With a Solo 401(k), you can contribute up to $23,500 as the employee plus a profit-sharing contribution as the employer — potentially $34,589 at $60,000 of net income. At lower incomes, the Solo 401(k) shelters dramatically more.
When the SEP IRA wins:
- You want the simplest possible setup (no annual filing with IRS until assets exceed $250,000)
- You already missed the December 31 deadline to establish a new Solo 401(k) for the prior year (SEP IRAs can be opened as late as your tax deadline including extensions)
- You have employees (Solo 401(k) is for owner-only businesses; a SEP IRA must cover eligible employees)
Deadlines to remember:
- Solo 401(k): Must be established by December 31 of the tax year to make employee deferrals for that year. The contribution itself can be made up to your tax deadline (April 15 or October 15 with extension)
- SEP IRA: Can be opened AND funded up to your tax deadline including extensions
Roth option:
Many Solo 401(k) plans allow Roth contributions (after-tax, grows tax-free). SEP IRAs are pre-tax only, though you can convert them to a Roth IRA.

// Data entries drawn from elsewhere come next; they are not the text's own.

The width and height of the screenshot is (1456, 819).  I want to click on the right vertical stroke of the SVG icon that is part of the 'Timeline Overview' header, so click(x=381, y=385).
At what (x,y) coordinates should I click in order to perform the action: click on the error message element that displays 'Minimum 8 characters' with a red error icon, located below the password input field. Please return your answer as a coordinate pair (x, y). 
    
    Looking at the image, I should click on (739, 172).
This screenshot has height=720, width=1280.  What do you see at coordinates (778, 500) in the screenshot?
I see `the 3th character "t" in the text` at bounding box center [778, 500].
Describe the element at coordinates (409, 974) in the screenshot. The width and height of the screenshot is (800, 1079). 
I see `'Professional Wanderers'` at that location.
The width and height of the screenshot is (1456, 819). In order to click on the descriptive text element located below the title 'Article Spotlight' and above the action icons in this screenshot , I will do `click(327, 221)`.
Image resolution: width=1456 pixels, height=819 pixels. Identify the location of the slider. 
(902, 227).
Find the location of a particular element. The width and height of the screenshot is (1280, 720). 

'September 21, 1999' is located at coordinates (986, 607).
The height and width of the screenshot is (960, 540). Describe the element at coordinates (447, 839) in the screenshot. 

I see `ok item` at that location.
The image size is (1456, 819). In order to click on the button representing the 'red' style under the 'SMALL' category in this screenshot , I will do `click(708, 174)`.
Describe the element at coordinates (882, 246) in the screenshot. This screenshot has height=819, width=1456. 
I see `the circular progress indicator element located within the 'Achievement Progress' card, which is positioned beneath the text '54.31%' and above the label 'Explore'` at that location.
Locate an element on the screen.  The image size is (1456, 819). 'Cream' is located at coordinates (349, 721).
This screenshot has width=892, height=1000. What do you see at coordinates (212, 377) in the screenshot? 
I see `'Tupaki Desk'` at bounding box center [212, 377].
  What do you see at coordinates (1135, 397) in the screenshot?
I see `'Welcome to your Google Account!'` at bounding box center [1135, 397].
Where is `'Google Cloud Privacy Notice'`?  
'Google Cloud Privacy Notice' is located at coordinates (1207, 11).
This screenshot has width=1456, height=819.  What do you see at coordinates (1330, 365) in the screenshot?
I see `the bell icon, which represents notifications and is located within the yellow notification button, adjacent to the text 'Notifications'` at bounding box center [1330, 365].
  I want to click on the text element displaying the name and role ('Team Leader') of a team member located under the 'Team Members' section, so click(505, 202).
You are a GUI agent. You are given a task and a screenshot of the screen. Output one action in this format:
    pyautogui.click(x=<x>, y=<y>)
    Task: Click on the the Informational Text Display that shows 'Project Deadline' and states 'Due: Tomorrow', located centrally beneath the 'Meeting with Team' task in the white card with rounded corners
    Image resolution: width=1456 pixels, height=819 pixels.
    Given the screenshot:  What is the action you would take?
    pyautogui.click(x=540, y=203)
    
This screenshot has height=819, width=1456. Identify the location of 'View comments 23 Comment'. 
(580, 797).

Catch-up contributions (age 50+):
- Solo 401(k): An extra $7,500 employee deferral ($31,000 total employee portion)
- SEP IRA: No catch-up contributions allowed
Bottom line: If you are self-employed with no employees and want to maximize retirement savings, the Solo 401(k) is almost always the better choice — especially if your net income is under $200,000. Set it up before December 31 each year.